The manual transcription of instructions into decode tools for the purposes of simulation, verification, etc is a slow process that is prone to errors. It involves fine details and an understanding of the meaning expressed in the largely prose descriptions and accompanying pseudo-code. The cutting-edge approach is to transcribe these definition mechanically from machine-readable definitions facilitating a smooth process that is void of errors. This dependence on verifiable documentation delivers a greater level of trust in the downstream systems and ensures that as the underlying architecture continues to evolve the maintenance costs of ensuring compatibility are negligible.

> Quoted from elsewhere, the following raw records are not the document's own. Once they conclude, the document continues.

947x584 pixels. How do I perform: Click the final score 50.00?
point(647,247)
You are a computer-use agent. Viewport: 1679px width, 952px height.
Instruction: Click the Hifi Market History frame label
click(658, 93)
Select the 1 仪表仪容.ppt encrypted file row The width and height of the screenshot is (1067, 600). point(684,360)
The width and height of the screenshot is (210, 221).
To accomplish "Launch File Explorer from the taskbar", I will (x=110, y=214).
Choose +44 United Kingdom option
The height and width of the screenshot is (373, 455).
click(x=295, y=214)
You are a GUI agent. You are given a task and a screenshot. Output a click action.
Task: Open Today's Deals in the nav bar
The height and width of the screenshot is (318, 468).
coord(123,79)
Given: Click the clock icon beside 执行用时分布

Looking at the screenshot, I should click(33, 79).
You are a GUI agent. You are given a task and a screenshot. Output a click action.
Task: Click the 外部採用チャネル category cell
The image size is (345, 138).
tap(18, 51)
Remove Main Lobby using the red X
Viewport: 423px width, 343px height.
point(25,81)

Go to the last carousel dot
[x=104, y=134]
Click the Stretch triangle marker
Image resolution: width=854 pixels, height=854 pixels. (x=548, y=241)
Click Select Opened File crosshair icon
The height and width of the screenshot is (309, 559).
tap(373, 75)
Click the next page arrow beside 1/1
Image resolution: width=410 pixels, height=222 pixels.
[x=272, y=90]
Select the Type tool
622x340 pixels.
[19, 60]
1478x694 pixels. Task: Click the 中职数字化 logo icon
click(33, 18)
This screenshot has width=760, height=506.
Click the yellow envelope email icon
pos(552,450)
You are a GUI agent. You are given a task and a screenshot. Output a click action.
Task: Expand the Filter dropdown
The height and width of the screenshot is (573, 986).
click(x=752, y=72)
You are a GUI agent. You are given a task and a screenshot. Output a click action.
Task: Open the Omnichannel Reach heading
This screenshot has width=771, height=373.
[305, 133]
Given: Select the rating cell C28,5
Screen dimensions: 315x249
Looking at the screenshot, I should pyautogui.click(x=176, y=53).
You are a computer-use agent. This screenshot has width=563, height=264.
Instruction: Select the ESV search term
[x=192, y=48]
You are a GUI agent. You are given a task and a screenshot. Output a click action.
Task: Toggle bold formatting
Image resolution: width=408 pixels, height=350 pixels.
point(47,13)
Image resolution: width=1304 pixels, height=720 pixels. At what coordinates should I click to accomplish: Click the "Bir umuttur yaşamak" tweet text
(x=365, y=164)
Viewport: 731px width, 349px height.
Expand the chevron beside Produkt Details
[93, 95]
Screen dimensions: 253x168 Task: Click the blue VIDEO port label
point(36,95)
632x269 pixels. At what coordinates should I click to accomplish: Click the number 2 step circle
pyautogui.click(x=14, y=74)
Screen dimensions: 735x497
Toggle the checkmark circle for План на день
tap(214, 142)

Captive is one such tool that would benefit enormously from have a complete set of definitions for all ARM instructions, as well as ensuring that those definitions are exactly as the architecture specifies. This, in turn, provides a great level of trust in all software that is executed as part of the Captive system.

## 1.4 Feasibility

In the development of this project we are applying existing algorithms[4] to implement the software solution, following the existing, manual process of transcribing instruction definitions closely. Furthermore, we will be solely utilising readily available documentation and development resources that are not subject to constrained access or restrictive intellectual property. As a result of the clarity in the definition of its goals, its sole dependence on open technologies, and the application of known techniques, we have a strong confidence that there is nothing to suggest that this project will prove infeasible.

## 1.5 Beneficiaries

The beneficiaries of this work can be reasonably divided into four groups based on their use of the Captive tool that this research will enhance, or the indirect benefits that they gain from the development of systems that relies on emulation tooling.

**Researchers** Captive is first and foremost a research endeavour and any improvements to its capabilities will primarily be felt by those in the research community. Furthermore, the application of the techniques that will be used in this project will be of interest to other similar projects, such as the REMS project[5].

**Hardware Engineers** Hardware engineers prototyping new embedded systems make extensive use of emulation tooling; with dependability being key to ensuring the development of safe and reliable devices.

**Software Engineers** Emulation is used by software engineers when actual devices are difficult to test on or are not yet available. One such domain is mobile app development where a myriad of ARM-architectured devices are being targeted on typically x86-architectured development machines. Reliable emulation is critical in ensuring only minimal changes are required when software is finally tested on actual hardware.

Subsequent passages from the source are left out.